**Consigne**
Poursuivez le texte ci-dessous sur le projet de production d'électricité à partir du gaz en Bretagne, en reprenant juste après sa dernière phrase.

**Texte fourni**
****************

Quant à l'argument économique avancé par les soutiens du projet, Medef et chambres de commerce et d'industrie en tête, il laisse pantois. J'ai rappelé que le coût du gaz allait continuer d'augmenter bien plus vite que l'inflation. Mais, même sur la base de son prix actuel, produire de l'électricité à partir du gaz naturel dans des centrales à cycle combiné revient de 2 à 2,5 fois plus cher que d'utiliser le gaz comme énergie primaire. Ce sont les 350 professionnels de l'énergie réunis dans l'association Négawatt qui nous le disent (4). Quel gâchis! Pense-t-on vraiment que c'est de cette façon qu'on limitera les charges de production non salariales des entreprises bretonnes? Pense-t-on vraiment que c'est de cette façon qu'on jugulera le budget énergétique des ménages?

****************

**Matériel**
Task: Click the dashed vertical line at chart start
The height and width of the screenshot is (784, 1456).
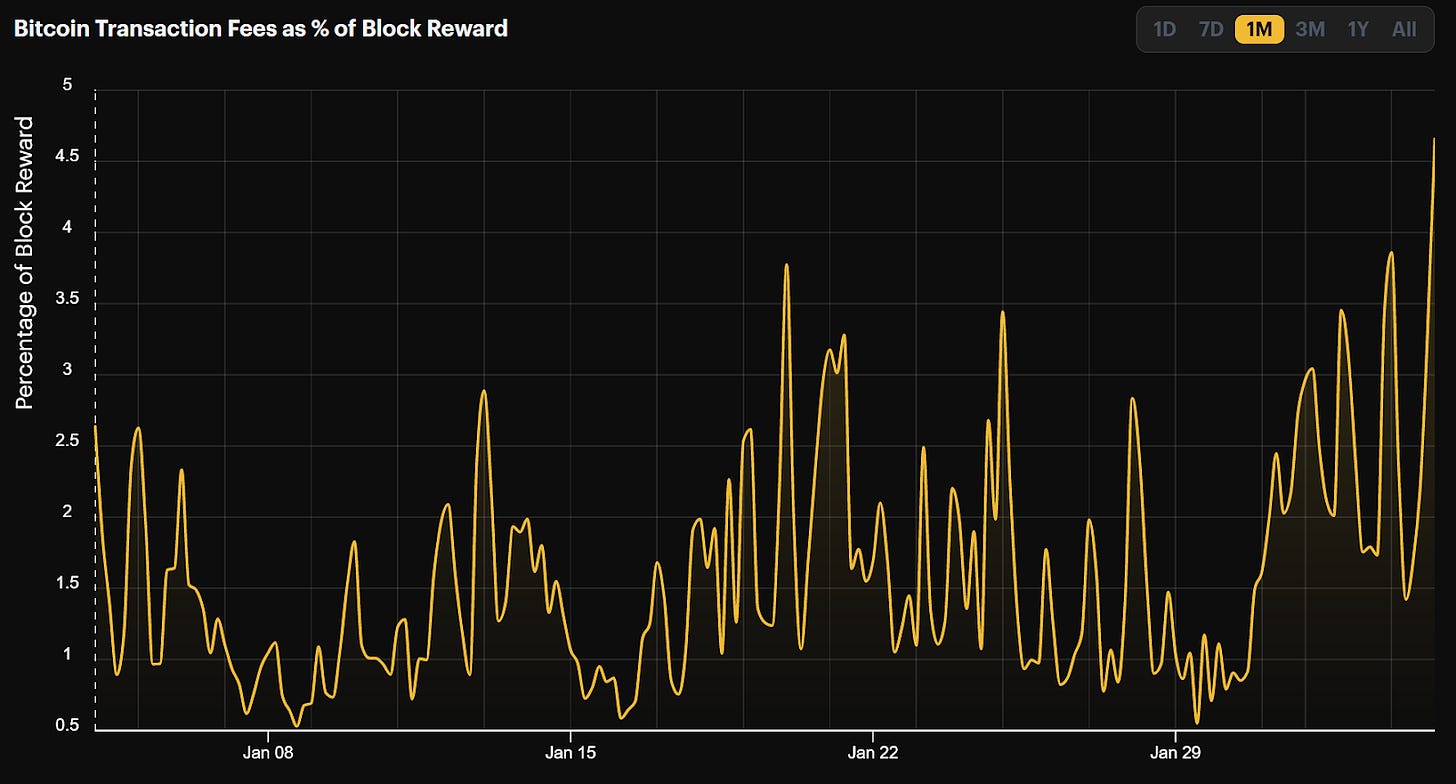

****************

**Résultat final**
Il n'est pas vrai que ce projet de centrale électrique au gaz se situe dans une problématique spécifique de traitement des consommations de pointe à l'ouest de la Bretagne. Depuis plusieurs années les projets de ce type se multiplient un peu partout en France. En 2009 RTE lui-même déclarait que l'ensemble des demandes de raccordement effectuées pour l'installation en France de centrales à cycle combiné au gaz  représentait une puissance totale de 16 000 MW, 35 fois celle du projet de Guipavas. Cette inflation de projets s'inscrit dans un contexte de privatisation qui voit au moins 7 opérateurs se disputer le marché français de l'électricité: EDF, GDF-Suez, Poweo, Snet-Eon, Atel, Iberdrola, Direct Energie. Tous ont intérêt à ce que le marché grossisse, donc à gonfler la demande pour absorber une offre supplémentaire. Plusieurs  projets ont déjà abouti depuis 2006. Si les autres se réalisent la conséquence sera double. D'abord une forte incitation à l'ébriété énergétique plutôt qu'à la sobriété (il faudra bien satisfaire les actionnaires). J'en veux pour preuve que EDF a attaqué l'entreprise Voltalis et ses équipements permettant de réduire la consommation devant l'Autorité de Régulation de l'Electricité afin d'obtenir un dédommagement. Deuxième conséquence des centrales au gaz: une augmentation des émissions de gaz à effet de serre. Je ne m'attarderai pas sur celles d'une centrale de 450 MW mais tout de même: quelque 3 900 tonnes de C0² par jour, soit l'équivalent de 550 000 véhicules légers effectuant 40 km. Et le tout à quelques encablures du centre ClimSAT. Quel symbole désastreux!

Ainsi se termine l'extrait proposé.